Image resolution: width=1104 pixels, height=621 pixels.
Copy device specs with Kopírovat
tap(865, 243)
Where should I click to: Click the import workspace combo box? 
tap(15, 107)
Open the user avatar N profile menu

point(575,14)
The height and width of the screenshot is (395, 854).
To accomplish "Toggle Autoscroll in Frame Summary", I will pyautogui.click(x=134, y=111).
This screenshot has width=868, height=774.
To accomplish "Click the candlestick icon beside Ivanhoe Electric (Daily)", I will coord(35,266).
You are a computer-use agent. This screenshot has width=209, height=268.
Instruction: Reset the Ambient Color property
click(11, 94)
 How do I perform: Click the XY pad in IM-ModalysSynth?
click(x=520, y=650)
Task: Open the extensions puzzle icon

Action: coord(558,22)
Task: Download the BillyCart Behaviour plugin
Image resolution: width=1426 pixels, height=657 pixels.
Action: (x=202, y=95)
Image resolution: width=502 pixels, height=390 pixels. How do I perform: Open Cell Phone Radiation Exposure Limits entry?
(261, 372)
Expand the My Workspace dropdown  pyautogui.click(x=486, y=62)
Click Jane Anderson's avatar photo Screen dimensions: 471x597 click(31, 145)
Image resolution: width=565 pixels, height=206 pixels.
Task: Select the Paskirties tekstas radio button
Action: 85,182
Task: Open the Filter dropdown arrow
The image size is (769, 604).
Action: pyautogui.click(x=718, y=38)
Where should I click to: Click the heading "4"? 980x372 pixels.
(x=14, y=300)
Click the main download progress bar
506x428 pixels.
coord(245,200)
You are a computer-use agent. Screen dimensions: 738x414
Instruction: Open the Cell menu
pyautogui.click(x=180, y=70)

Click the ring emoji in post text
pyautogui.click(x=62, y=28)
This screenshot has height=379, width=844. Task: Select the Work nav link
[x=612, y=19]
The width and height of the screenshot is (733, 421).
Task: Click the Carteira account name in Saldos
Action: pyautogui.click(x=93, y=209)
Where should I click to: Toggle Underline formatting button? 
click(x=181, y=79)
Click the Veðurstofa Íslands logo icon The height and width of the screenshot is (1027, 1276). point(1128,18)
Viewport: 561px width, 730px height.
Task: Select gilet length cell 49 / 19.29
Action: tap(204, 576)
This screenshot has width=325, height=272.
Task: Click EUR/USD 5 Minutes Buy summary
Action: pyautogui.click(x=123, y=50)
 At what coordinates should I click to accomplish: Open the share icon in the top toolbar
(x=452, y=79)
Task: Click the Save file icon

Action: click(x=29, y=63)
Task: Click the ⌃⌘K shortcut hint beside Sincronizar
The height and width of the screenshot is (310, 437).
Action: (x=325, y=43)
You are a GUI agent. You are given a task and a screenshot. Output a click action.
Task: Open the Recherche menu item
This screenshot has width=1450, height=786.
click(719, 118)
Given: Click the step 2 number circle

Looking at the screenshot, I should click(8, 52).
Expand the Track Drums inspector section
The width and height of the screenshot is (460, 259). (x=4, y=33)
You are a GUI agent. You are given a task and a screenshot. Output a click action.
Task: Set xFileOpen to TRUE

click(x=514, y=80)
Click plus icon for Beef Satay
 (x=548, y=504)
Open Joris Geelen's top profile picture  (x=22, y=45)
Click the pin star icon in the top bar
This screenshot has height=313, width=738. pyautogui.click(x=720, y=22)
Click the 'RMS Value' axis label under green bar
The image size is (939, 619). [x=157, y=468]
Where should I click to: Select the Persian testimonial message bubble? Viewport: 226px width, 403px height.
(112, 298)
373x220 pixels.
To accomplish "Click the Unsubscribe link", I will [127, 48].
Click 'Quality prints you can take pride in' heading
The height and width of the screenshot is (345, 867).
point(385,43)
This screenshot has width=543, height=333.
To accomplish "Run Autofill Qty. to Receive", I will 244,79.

========

Review the entries above and return every line where "computer" appears.

You are a computer-use agent. This screenshot has width=209, height=268.
You are a computer-use agent. Screen dimensions: 738x414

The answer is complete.